Supplied data
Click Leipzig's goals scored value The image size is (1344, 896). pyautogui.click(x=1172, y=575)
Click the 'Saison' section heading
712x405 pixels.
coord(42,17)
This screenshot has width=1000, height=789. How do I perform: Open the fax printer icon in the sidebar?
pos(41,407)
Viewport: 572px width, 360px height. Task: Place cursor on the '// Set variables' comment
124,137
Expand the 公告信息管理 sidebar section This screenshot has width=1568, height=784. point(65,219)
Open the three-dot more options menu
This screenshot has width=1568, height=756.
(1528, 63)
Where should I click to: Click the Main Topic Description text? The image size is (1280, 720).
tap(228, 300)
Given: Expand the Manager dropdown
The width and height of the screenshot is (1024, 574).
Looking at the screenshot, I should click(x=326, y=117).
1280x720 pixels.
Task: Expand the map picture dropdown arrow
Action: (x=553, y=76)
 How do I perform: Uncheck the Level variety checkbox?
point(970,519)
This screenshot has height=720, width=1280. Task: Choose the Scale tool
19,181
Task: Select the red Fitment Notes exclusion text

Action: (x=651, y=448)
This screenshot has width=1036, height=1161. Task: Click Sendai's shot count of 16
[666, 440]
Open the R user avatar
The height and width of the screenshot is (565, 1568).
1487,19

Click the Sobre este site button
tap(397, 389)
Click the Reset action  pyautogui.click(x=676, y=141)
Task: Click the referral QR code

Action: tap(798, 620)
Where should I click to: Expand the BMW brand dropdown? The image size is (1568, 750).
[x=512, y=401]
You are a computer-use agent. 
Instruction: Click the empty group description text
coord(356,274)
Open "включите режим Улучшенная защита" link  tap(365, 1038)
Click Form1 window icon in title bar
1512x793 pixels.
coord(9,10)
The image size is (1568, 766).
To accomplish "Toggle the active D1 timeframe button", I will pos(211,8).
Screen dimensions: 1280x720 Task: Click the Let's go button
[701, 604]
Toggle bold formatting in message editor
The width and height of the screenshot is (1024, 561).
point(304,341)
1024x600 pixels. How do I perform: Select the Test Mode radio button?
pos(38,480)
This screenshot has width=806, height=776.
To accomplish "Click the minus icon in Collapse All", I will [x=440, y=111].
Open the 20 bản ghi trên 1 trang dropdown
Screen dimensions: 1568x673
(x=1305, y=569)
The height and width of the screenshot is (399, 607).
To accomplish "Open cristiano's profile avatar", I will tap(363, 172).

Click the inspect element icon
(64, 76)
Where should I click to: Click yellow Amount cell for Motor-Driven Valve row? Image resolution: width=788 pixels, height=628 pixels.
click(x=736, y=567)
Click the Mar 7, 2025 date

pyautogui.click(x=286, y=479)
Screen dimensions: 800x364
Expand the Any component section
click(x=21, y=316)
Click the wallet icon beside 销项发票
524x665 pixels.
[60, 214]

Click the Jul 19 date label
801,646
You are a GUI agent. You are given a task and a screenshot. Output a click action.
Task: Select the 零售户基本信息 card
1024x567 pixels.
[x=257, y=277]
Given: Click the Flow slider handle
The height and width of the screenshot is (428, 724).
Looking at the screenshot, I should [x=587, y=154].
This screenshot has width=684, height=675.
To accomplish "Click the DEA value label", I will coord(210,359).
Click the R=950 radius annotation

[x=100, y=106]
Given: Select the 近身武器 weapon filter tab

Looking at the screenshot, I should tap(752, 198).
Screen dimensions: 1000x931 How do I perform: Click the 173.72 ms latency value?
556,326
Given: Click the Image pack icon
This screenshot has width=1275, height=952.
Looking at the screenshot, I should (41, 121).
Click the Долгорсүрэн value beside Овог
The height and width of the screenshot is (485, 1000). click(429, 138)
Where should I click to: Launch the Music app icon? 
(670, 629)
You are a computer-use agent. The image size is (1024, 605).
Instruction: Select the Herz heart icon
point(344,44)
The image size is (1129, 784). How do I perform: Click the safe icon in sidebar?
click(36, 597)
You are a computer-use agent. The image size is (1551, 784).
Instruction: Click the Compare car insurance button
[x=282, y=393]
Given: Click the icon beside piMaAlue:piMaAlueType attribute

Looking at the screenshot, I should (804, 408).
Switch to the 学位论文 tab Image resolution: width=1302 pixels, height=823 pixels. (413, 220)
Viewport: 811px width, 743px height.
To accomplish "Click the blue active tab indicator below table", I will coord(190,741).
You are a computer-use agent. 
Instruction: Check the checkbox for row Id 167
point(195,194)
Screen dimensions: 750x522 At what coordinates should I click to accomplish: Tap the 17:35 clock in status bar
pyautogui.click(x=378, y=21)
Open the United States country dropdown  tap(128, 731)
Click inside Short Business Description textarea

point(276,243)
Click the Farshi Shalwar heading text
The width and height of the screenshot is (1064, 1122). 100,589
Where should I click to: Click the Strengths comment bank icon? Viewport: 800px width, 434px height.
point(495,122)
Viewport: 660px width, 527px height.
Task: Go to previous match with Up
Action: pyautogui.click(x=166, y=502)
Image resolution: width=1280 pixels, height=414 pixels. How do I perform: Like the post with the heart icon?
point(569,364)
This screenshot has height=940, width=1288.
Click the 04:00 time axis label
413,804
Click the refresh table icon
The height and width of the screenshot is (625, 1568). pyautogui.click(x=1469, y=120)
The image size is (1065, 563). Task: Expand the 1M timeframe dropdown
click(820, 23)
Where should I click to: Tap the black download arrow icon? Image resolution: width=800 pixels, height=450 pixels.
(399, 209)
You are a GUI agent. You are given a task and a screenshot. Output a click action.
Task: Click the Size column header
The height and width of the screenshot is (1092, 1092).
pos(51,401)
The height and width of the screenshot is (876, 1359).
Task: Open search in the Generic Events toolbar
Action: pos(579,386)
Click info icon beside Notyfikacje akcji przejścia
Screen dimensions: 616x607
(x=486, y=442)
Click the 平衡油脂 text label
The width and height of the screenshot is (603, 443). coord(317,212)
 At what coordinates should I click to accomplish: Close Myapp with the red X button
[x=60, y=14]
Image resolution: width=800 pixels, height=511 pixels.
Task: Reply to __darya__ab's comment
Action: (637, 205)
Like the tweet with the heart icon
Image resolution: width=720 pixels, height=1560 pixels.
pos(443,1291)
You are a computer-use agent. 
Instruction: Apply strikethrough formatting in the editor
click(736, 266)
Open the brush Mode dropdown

Work request
Every record is to be retyped exactly as given.

Written answer
Click Leipzig's goals scored value The image size is (1344, 896). pyautogui.click(x=1172, y=575)
Click the 'Saison' section heading
712x405 pixels.
coord(42,17)
This screenshot has width=1000, height=789. How do I perform: Open the fax printer icon in the sidebar?
pos(41,407)
Viewport: 572px width, 360px height. Task: Place cursor on the '// Set variables' comment
124,137
Expand the 公告信息管理 sidebar section This screenshot has width=1568, height=784. point(65,219)
Open the three-dot more options menu
This screenshot has width=1568, height=756.
(1528, 63)
Where should I click to: Click the Main Topic Description text? The image size is (1280, 720).
tap(228, 300)
Given: Expand the Manager dropdown
The width and height of the screenshot is (1024, 574).
Looking at the screenshot, I should click(x=326, y=117).
1280x720 pixels.
Task: Expand the map picture dropdown arrow
Action: (x=553, y=76)
 How do I perform: Uncheck the Level variety checkbox?
point(970,519)
This screenshot has height=720, width=1280. Task: Choose the Scale tool
19,181
Task: Select the red Fitment Notes exclusion text

Action: (x=651, y=448)
This screenshot has width=1036, height=1161. Task: Click Sendai's shot count of 16
[666, 440]
Open the R user avatar
The height and width of the screenshot is (565, 1568).
1487,19

Click the Sobre este site button
tap(397, 389)
Click the Reset action  pyautogui.click(x=676, y=141)
Task: Click the referral QR code

Action: tap(798, 620)
Where should I click to: Expand the BMW brand dropdown? The image size is (1568, 750).
[x=512, y=401]
You are a computer-use agent. 
Instruction: Click the empty group description text
coord(356,274)
Open "включите режим Улучшенная защита" link  tap(365, 1038)
Click Form1 window icon in title bar
1512x793 pixels.
coord(9,10)
The image size is (1568, 766).
To accomplish "Toggle the active D1 timeframe button", I will pos(211,8).
Screen dimensions: 1280x720 Task: Click the Let's go button
[701, 604]
Toggle bold formatting in message editor
The width and height of the screenshot is (1024, 561).
point(304,341)
1024x600 pixels. How do I perform: Select the Test Mode radio button?
pos(38,480)
This screenshot has width=806, height=776.
To accomplish "Click the minus icon in Collapse All", I will [x=440, y=111].
Open the 20 bản ghi trên 1 trang dropdown
Screen dimensions: 1568x673
(x=1305, y=569)
The height and width of the screenshot is (399, 607).
To accomplish "Open cristiano's profile avatar", I will tap(363, 172).

Click the inspect element icon
(64, 76)
Where should I click to: Click yellow Amount cell for Motor-Driven Valve row? Image resolution: width=788 pixels, height=628 pixels.
click(x=736, y=567)
Click the Mar 7, 2025 date

pyautogui.click(x=286, y=479)
Screen dimensions: 800x364
Expand the Any component section
click(x=21, y=316)
Click the wallet icon beside 销项发票
524x665 pixels.
[60, 214]

Click the Jul 19 date label
801,646
You are a GUI agent. You are given a task and a screenshot. Output a click action.
Task: Select the 零售户基本信息 card
1024x567 pixels.
[x=257, y=277]
Given: Click the Flow slider handle
The height and width of the screenshot is (428, 724).
Looking at the screenshot, I should [x=587, y=154].
This screenshot has width=684, height=675.
To accomplish "Click the DEA value label", I will coord(210,359).
Click the R=950 radius annotation

[x=100, y=106]
Given: Select the 近身武器 weapon filter tab

Looking at the screenshot, I should tap(752, 198).
Screen dimensions: 1000x931 How do I perform: Click the 173.72 ms latency value?
556,326
Given: Click the Image pack icon
This screenshot has width=1275, height=952.
Looking at the screenshot, I should (41, 121).
Click the Долгорсүрэн value beside Овог
The height and width of the screenshot is (485, 1000). click(429, 138)
Where should I click to: Launch the Music app icon? 
(670, 629)
You are a computer-use agent. The image size is (1024, 605).
Instruction: Select the Herz heart icon
point(344,44)
The image size is (1129, 784). How do I perform: Click the safe icon in sidebar?
click(36, 597)
You are a computer-use agent. The image size is (1551, 784).
Instruction: Click the Compare car insurance button
[x=282, y=393]
Given: Click the icon beside piMaAlue:piMaAlueType attribute

Looking at the screenshot, I should (804, 408).
Switch to the 学位论文 tab Image resolution: width=1302 pixels, height=823 pixels. (413, 220)
Viewport: 811px width, 743px height.
To accomplish "Click the blue active tab indicator below table", I will coord(190,741).
You are a computer-use agent. 
Instruction: Check the checkbox for row Id 167
point(195,194)
Screen dimensions: 750x522 At what coordinates should I click to accomplish: Tap the 17:35 clock in status bar
pyautogui.click(x=378, y=21)
Open the United States country dropdown  tap(128, 731)
Click inside Short Business Description textarea

point(276,243)
Click the Farshi Shalwar heading text
The width and height of the screenshot is (1064, 1122). 100,589
Where should I click to: Click the Strengths comment bank icon? Viewport: 800px width, 434px height.
point(495,122)
Viewport: 660px width, 527px height.
Task: Go to previous match with Up
Action: pyautogui.click(x=166, y=502)
Image resolution: width=1280 pixels, height=414 pixels. How do I perform: Like the post with the heart icon?
point(569,364)
This screenshot has height=940, width=1288.
Click the 04:00 time axis label
413,804
Click the refresh table icon
The height and width of the screenshot is (625, 1568). pyautogui.click(x=1469, y=120)
The image size is (1065, 563). Task: Expand the 1M timeframe dropdown
click(820, 23)
Where should I click to: Tap the black download arrow icon? Image resolution: width=800 pixels, height=450 pixels.
(399, 209)
You are a GUI agent. You are given a task and a screenshot. Output a click action.
Task: Click the Size column header
The height and width of the screenshot is (1092, 1092).
pos(51,401)
The height and width of the screenshot is (876, 1359).
Task: Open search in the Generic Events toolbar
Action: pos(579,386)
Click info icon beside Notyfikacje akcji przejścia
Screen dimensions: 616x607
(x=486, y=442)
Click the 平衡油脂 text label
The width and height of the screenshot is (603, 443). coord(317,212)
 At what coordinates should I click to accomplish: Close Myapp with the red X button
[x=60, y=14]
Image resolution: width=800 pixels, height=511 pixels.
Task: Reply to __darya__ab's comment
Action: (637, 205)
Like the tweet with the heart icon
Image resolution: width=720 pixels, height=1560 pixels.
pos(443,1291)
You are a computer-use agent. 
Instruction: Apply strikethrough formatting in the editor
click(736, 266)
Open the brush Mode dropdown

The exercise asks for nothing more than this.